Output should begin at the line holding "The image size is (702, 274)." and end at the last line of the entries; print those lines verbatim and no others.

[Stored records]
════
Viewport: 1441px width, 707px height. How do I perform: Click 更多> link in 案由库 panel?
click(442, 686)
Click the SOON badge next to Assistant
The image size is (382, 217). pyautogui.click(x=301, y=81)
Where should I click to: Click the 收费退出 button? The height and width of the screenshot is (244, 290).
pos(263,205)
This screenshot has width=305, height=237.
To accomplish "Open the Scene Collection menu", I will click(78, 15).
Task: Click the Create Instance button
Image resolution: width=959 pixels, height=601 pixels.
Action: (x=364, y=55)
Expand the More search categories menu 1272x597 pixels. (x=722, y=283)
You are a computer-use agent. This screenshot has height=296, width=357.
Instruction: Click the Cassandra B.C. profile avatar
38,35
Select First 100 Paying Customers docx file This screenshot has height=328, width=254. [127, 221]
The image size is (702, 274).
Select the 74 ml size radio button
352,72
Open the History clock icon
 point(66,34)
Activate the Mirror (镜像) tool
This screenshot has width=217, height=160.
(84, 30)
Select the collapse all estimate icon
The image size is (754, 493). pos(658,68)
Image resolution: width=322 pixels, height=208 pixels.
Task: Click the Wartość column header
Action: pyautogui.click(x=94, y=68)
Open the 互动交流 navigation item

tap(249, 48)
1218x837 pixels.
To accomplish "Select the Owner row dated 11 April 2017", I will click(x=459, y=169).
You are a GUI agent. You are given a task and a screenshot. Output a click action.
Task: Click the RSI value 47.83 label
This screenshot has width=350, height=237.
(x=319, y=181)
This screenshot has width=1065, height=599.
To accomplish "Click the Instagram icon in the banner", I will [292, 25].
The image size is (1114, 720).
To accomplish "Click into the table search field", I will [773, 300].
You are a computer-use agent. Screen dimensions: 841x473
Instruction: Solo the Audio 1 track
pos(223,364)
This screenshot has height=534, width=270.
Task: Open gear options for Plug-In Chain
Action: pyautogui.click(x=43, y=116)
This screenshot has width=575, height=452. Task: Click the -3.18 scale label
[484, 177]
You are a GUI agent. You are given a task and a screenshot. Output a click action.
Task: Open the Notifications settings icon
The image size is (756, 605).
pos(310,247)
════
Exercise answer
The image size is (702, 274).
Select the 74 ml size radio button
352,72
Open the History clock icon
 point(66,34)
Activate the Mirror (镜像) tool
This screenshot has width=217, height=160.
(84, 30)
Select the collapse all estimate icon
The image size is (754, 493). pos(658,68)
Image resolution: width=322 pixels, height=208 pixels.
Task: Click the Wartość column header
Action: pyautogui.click(x=94, y=68)
Open the 互动交流 navigation item

tap(249, 48)
1218x837 pixels.
To accomplish "Select the Owner row dated 11 April 2017", I will click(x=459, y=169).
You are a GUI agent. You are given a task and a screenshot. Output a click action.
Task: Click the RSI value 47.83 label
This screenshot has width=350, height=237.
(x=319, y=181)
This screenshot has width=1065, height=599.
To accomplish "Click the Instagram icon in the banner", I will [292, 25].
The image size is (1114, 720).
To accomplish "Click into the table search field", I will [773, 300].
You are a computer-use agent. Screen dimensions: 841x473
Instruction: Solo the Audio 1 track
pos(223,364)
This screenshot has height=534, width=270.
Task: Open gear options for Plug-In Chain
Action: pyautogui.click(x=43, y=116)
This screenshot has width=575, height=452. Task: Click the -3.18 scale label
[484, 177]
You are a GUI agent. You are given a task and a screenshot. Output a click action.
Task: Open the Notifications settings icon
The image size is (756, 605).
pos(310,247)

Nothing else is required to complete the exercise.